Si ritrovò al suo fianco Marco, il quale, una volta aver atteso che tutti li avessero superati, le si fece vicino, quel tanto che bastava per essere certo che le arrivasse il messaggio chiaro e tondo. -Niente cose avventate.-
Anne sorrise, tentata di punzecchiarlo, anche se non sapeva se faceva bene o male, non conoscendo il suo carattere. Ad una prima occhiata le sembrava uno tutto d'un pezzo, di quelli che mettevano il dovere prima di qualsiasi altra cosa.
-Chi ti dice che io sia avventata?- gli chiese, voltando il capo per vedere la sua espressione e beccandolo a guardarla con una faccia che indicava palesemente che lui era convinto del suo giudizio. Non aveva tutti i torti, Anne doveva ammetterlo, ma il fatto che avesse intuito o dato per scontato il suo modo di agire un poco la irritava. Lei non era così, possibile che tutti si limitassero solo a giudicarla dalle apparenze?
Marco lo notò il guizzo di tristezza che attraversò gli occhi scuri che lo stavano fissando, ma non osò accennare a nulla. Non era il momento e nemmeno il luogo e, anche se sapeva che Anne nascondeva qualcosa, era sempre più convinto del fatto che, se avesse voluto esporsi, lo avrebbe fatto di sua spontanea volontà e con i suoi tempi. Dopotutto, li stava aiutando a trovare Satch senza fare storie, era un passo avanti.

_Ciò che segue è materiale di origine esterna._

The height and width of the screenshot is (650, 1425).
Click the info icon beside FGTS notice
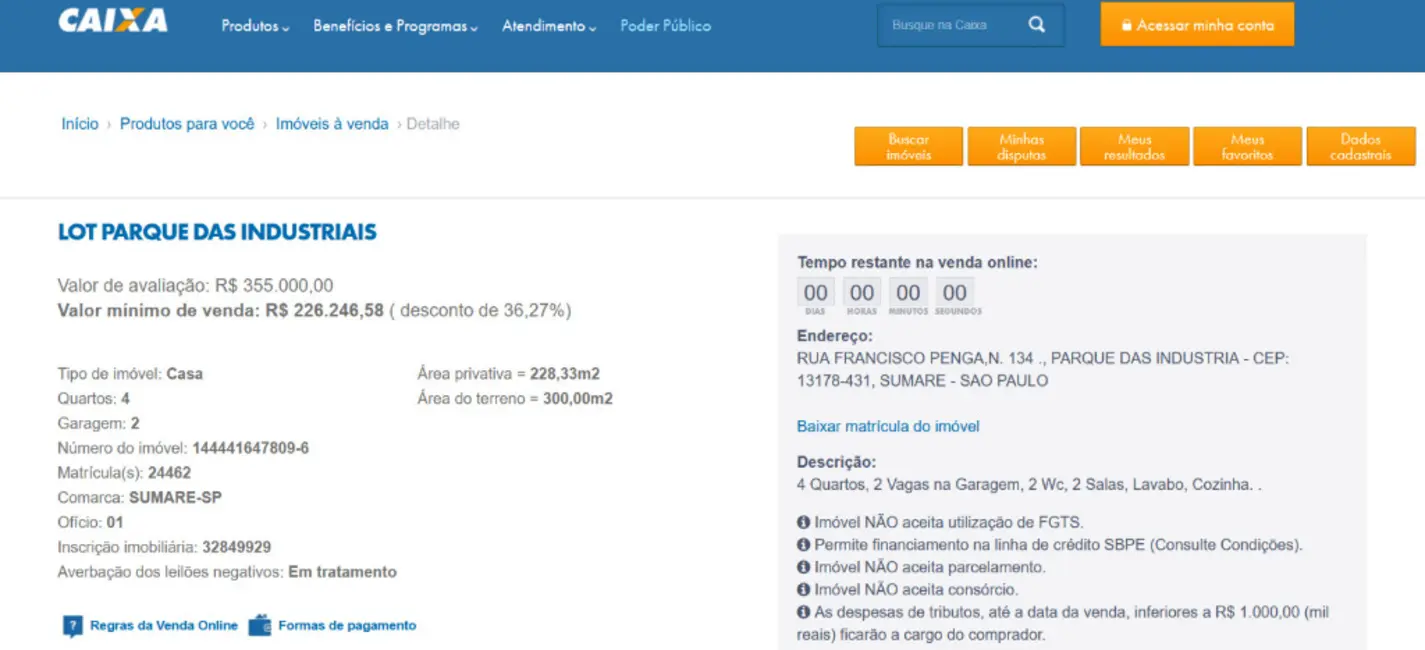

-Forza, andiamo.- disse a quel punto Anne, tornando seria e pensierosa. Non durarono a lungo le sue riflessioni però perché la presenza del Primo Comandante che la seguiva così da vicino era una continua fonte di nervi tesi e distrazione.
-Mi stai davvero facendo da balia allora!- lo accusò, mettendo qualche passo di distanza tra loro. Aveva caldo e quell'umidità la stava soffocando.
Marco fece quel suo classico sorriso pacato, quello che la mandava in bestia perché aveva capito che lo usava per mettere a tacere tutto quello che gli passava per la testa. Solitamente lo faceva quando aveva davanti qualcosa di stupido, ecco perché non lo sopportava, perché lei non era una stupida!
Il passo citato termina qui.